Difference Between Turtle vs Tortoise
They look almost identical, they move in an almost identical fashion, and they even walk nearly identically. So what’s the real difference between turtle and tortoise and how can we tell the two apart?
It turns out that there’s one area where they’re very different. Though they might have much of the same genetic blueprint, it’s the way in which they make use of their bodies throughout their lives that offers an explanation to their differing nature. Read on to find out more about the contrasting areas between these remarkable creatures.
Definition of Turtle
A turtle is: “A reptile belonging to the freshwater family, closely related to tortoises and sea turtles.”
The above description and definition alone immediately reveals that these reptiles aren’t one and the same. The key difference at play here and the fundamental reason for the many other differences at play between the two is that one (the turtle) lives an almost exclusively aquatic life while a tortoise doesn’t.
This difference in behaviour leads to subtle but significant changes in appearance, too. This starts with the shell, whereas for a turtle you’ll notice that the bumps and pattern are flat and more polished and streamlined in nature.
In contrast, a tortoise shell is rough and bumpy. This is due to the different environmental requirements that each respective reptile faces. Having a smoother shell allows a turtle to swim through water efficiently and at a high speed. A rougher and more armoured shell benefits the tortoise on land due to the added protection it offers.

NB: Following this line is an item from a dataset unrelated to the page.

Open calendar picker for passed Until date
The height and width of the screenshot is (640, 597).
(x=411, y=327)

The feet are where we can highlight yet more differences, with one (the turtle) having feet similar to that of a ducks that are webbed and allow it to navigate water successfully. A tortoise has little requirement for such features and has “normal” feet and toes instead. As it turns out, there is more of a difference between tortoise and turtle than you probably ever realised.
Definition of Tortoise
A tortoise is: “A land reptile belonging to warmer climates, surrounded by a leather-like shell.”
Because the tortoise is more of a land animal, it has similar but still significantly different features when compared to a turtle as we started to discover in the previous section.

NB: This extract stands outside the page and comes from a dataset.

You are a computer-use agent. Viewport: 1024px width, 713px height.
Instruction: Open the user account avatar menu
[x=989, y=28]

Another difference comes in the form of their dietary intake, which while sharing some features, largely see both reptiles following a different eating regimen. Simply put, one (the tortoise) is a herbivore whereas the other (a turtle) is an omnivore.

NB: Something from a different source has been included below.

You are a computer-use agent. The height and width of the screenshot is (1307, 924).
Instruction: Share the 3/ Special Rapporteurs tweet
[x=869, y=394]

Lifespan is another key element that presents a stark contrast. A tortoise is capable of living for anywhere up to 300 years or more with a turtle comparatively living for a much shorter period of anywhere up to 80 years.
When analysing the turtle vs tortoise debate in closer detail, it would appear that these reptiles have a very different set of characteristics, more than enough to make them distinctly different creatures, operating in very different ways.
Main Differences Between Turtle vs Tortoise
In this section, we’re going to present you with a turtle vs tortoise comparison chart so that you can easily cross reference the differences between the two any time you find yourself at a loss over this subject.
|Where does it spend most of its time?||In the water||On land|
|Shell||Smooth and streamlined||Bumpy and rough|
|Lifespan||Up to 80 years||Up to 300 years|
When looking at the above table, despite any similarities in appearance that these two reptiles may share, it’s very clear to see that they are indeed completely separate. Any time you need a refresh, a quick look at the above information should clear up any confusion.
Difference Between Turtle and Tortoise: Conclusion
Now that you’ve made it to the end of the post, you should now have a full understanding of precisely how and why these animals are totally different from one another. An easy way to remember why is simply by stating that turtles like water and tortoises prefer land. Fundamentally, this is the key difference at play. Every key variation between them beyond that one is based on this underpinning fact.